Prevalence of infections in the six villages was significantly different for all parasites other than the rare Ascaris. In Kinango the prevalence of overall parasitic infections was lowest (Fisher's test, p<0.05), with significantly lower prevalence of hookworm and Trichuris infections (Fisher's LSD, p<0.01), but not of schistosomiasis. Kinango also had the lowest prevalence of multiple infections. In Vuga, Nganja, and Kinango prevalence of malaria was similar and significantly lower than in the other three villages. People living in Milalani had significantly higher prevalence of infections compared with the other villages (Fisher's LSD, p<0.05). Prevalence of co-infection in Kinango, Vuga, and Magodzoni was significantly lower than the other three villages (Fisher's LSD, p<0.05, Figure 2, Table S3 in Text S1).
Covariates associated with infection and multiple infections
For the aggregated data from all six villages, results from the GAMs and GAMMs (Table 3), showed that demographic factors (age, gender, and education), SES, and household characteristics (construction, use of bednets, water source, sanitation, and number of inhabitants) were significantly associated with parasite infections and co-infections. Males had a higher risk of being infected by all parasites other than Schistosoma, for which gender did not have a significant effect. Males were also more likely to be infected with more than one parasite species.

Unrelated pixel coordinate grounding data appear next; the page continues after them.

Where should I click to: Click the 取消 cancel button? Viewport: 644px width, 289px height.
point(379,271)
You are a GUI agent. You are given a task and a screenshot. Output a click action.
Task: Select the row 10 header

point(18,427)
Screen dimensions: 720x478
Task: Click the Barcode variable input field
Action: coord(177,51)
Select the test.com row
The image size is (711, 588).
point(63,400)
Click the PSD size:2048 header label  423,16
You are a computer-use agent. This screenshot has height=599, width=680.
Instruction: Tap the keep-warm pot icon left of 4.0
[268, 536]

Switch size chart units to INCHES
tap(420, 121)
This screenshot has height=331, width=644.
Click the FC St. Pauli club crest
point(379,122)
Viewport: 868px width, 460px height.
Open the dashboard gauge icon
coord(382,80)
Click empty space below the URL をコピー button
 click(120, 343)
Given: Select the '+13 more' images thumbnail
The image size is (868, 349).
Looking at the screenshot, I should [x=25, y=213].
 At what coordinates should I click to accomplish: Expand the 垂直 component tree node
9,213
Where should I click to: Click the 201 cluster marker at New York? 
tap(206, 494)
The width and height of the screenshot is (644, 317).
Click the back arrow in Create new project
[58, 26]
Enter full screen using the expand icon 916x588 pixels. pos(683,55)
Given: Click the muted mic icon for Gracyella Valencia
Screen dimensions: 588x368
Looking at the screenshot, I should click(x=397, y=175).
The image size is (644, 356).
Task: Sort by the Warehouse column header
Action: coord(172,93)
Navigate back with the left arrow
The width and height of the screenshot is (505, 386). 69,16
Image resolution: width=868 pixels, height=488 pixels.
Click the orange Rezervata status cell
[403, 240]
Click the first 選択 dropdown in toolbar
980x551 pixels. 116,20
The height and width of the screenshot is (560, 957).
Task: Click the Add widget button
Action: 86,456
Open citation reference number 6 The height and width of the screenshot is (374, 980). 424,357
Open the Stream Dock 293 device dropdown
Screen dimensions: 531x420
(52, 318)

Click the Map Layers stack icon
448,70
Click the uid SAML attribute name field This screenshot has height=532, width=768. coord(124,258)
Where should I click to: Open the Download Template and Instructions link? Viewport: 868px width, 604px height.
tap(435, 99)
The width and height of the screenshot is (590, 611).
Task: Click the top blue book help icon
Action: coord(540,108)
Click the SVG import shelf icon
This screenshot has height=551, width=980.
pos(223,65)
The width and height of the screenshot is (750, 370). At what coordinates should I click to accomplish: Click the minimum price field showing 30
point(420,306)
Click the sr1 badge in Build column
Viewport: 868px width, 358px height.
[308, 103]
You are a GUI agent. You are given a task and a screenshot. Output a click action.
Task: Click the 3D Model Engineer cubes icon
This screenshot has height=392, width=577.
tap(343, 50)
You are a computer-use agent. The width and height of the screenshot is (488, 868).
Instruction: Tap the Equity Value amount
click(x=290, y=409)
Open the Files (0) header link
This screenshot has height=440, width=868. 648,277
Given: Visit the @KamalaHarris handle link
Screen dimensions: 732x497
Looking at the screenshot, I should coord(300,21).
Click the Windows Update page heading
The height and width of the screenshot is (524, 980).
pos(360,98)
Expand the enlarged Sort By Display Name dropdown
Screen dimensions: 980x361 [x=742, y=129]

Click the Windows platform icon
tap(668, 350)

Lower SES, lack of access to sanitation, and absence of a safe source of drinking water were associated with a higher risk of infection and co-infection, although SES was not associated with filariasis or Trichuris infection.
Table 3. Predictor estimates obtained by GAMs and GAMMs for each single infection and for co-infections.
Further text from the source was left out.